Software is Dead (not)

Artificial Intelligence

A 2001 picture of Salesforce founder Marc Benioff feels very relevant. The rather indiscriminate "saaspocalypse" and its modern prophets of software doom should remember that back in 2001, according to Benioff, software was DEAD.

So either it has been dead for 25 years or it came back to life or, more to the point, it never disappeared. Marc had a point back then: not that software was really dead (remember that he is a great marketer), but that the traditional model of how software was delivered, experienced and priced could not survive. Buying software, installing it on servers, and managing it? NO MORE!! It was replaced by Software-as-a-Service (SaaS), where applications are delivered over the internet, eliminating the need for complex infrastructure. The "No Software" campaign helped pivot the industry toward cloud computing

As the quintessential SaaS company, Salesforce needs to adapt to the new reality: software is not dead, SaaS is probably not really dead, but the ways in which software is developed, packaged, delivered, experienced and priced are changing drastically and rapidly.

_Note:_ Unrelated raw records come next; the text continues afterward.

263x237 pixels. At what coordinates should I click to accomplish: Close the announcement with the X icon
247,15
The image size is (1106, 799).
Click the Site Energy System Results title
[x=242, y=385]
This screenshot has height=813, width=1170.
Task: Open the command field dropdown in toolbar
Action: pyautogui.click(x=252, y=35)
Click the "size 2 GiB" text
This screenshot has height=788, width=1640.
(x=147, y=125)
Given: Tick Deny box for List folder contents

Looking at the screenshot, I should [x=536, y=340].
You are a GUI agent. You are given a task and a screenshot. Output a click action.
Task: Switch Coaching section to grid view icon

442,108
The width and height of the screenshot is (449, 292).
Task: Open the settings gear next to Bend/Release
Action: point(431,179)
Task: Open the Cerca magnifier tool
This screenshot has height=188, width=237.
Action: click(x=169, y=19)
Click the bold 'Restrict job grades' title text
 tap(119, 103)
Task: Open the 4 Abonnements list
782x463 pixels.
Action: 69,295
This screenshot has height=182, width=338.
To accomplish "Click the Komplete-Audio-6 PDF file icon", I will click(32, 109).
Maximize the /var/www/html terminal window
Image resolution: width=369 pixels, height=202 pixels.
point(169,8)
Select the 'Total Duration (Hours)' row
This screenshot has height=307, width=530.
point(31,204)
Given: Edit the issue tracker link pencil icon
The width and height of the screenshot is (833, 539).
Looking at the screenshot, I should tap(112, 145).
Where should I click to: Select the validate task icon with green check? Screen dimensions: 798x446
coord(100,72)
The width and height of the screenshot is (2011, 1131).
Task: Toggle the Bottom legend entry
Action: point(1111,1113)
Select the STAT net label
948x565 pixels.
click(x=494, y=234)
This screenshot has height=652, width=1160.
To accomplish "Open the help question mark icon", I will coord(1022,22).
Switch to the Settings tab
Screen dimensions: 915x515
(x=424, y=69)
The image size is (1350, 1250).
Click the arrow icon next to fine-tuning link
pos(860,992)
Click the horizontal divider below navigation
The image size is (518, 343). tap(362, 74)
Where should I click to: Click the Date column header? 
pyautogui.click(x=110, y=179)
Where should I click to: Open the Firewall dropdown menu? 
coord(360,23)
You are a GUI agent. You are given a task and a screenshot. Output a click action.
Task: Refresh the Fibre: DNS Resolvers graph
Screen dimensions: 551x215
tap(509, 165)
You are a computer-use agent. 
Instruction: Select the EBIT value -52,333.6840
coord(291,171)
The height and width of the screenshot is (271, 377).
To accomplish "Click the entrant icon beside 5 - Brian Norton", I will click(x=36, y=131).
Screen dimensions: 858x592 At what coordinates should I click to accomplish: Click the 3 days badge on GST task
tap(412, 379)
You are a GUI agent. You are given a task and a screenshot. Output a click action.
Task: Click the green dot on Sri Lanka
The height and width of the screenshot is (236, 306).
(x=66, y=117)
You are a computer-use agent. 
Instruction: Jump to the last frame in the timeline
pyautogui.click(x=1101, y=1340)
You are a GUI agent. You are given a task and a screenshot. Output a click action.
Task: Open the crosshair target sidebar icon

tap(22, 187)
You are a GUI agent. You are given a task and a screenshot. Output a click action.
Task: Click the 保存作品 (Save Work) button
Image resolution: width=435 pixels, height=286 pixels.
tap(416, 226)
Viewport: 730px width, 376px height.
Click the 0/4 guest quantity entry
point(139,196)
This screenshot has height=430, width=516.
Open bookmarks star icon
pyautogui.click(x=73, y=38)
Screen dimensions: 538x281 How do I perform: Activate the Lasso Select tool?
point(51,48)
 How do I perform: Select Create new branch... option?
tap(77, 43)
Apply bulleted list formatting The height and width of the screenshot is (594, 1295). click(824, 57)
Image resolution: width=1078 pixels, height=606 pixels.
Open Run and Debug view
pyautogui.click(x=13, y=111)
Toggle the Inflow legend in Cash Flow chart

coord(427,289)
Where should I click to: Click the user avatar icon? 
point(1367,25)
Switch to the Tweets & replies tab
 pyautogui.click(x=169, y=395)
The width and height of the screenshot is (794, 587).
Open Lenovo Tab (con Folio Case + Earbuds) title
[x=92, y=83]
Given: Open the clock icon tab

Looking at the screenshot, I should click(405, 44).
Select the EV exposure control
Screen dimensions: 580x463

I am not expecting Salesforce to begin a "SaaS is Dead" campaign (although it was fun making the picture) but it is definitely working toward a more "agents-as-a-service" attack line where AI agents take over work previously done by humans. Agentforce is the tip of spear.

AaaS does not sound great as an acronym. Perhaps that's why Salesforce signaling has been somewhat "half-AaaSsed", basically declaring that the new (undead Software) stack is defined as "AI + Data + CRM." If it wants to succeed, the company will have to fully embrace the new orchestration paradigm.